Work instructions — Examine each line of the data. Copy those that contain the string "answers".

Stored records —
^^^^

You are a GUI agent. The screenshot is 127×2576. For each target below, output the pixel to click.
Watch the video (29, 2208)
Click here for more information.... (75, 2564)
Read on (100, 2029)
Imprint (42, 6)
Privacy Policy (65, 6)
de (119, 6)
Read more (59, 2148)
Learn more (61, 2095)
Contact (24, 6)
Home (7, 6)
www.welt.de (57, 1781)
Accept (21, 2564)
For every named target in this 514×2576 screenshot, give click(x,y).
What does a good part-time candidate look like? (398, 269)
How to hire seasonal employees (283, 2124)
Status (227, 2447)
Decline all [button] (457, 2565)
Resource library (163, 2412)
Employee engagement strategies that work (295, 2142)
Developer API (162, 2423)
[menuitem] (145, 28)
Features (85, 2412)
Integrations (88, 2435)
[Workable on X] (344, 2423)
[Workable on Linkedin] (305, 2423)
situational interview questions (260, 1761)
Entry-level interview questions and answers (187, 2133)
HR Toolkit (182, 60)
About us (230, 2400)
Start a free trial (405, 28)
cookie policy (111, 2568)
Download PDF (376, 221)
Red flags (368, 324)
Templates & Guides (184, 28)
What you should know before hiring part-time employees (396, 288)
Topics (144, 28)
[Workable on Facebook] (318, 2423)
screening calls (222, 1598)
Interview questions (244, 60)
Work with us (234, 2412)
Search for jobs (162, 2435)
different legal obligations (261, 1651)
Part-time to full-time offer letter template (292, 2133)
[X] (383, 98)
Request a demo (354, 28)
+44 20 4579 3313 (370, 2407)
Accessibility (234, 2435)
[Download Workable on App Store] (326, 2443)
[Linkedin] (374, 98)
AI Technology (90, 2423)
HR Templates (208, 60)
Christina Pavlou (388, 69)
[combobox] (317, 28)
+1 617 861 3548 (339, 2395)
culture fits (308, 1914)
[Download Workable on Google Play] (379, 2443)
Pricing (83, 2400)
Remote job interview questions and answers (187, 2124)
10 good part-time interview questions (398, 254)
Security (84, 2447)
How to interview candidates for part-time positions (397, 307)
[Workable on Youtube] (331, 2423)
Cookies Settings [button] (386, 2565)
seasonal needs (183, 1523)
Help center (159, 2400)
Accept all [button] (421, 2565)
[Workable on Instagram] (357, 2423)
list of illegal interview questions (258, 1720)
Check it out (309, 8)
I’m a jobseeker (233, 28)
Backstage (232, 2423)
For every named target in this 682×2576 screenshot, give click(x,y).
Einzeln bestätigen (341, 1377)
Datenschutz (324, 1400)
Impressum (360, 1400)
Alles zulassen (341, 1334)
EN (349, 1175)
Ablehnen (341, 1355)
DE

^^^^

Answer —
Entry-level interview questions and answers (187, 2133)
Remote job interview questions and answers (187, 2124)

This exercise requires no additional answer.